Doutor em ecologia e autor de vários livros sobre educação
ambiental, Genebaldo Freire destaca que todos estes problemas só serão
resolvidos quando os governos e sociedade mudarem sua percepção sobre a
importância dos recursos naturais para a sobrevivência humana.

 “Nós estamos vivendo
uma falha de percepção e temos algumas evidências objetivas que comprovam isso:
nós dependemos de água pra tudo e qual é o nosso comportamento? Desperdício,
consumismo, poluição e desmatamento, e isso tudo numa pressa danada, com uma
população que cresce em 75 milhões de pessoas a cada ano no mundo”, constata.

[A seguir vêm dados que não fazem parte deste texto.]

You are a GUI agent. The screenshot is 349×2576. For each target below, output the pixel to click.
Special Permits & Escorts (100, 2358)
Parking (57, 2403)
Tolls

Segundo o professor, não há lugar seguro no planeta e, além
da falta de percepção, há uma absoluta falta de governança na gestão da água. O
escritor também critica a indiferença e incapacidade da classe política em
lidar com o tema da educação ambiental.

 “A história dos
problemas ambientais passa por essa falha de percepção por várias razões:
conveniência, ignorância ou apatia. Todo o processo de educação ambiental hoje
tem de estar obrigatoriamente centrado na ampliação da percepção, senão não vai
mudar coisa alguma”, avalia Freire.

O professor ressalta que vários colapsos já estão ocorrendo
devido à grande pressão da população mundial de sete bilhões de pessoas sobre
os sistemas naturais, que estão assumindo “configurações diferentes das que nós
estamos acostumados para neutralizar nossas ações”.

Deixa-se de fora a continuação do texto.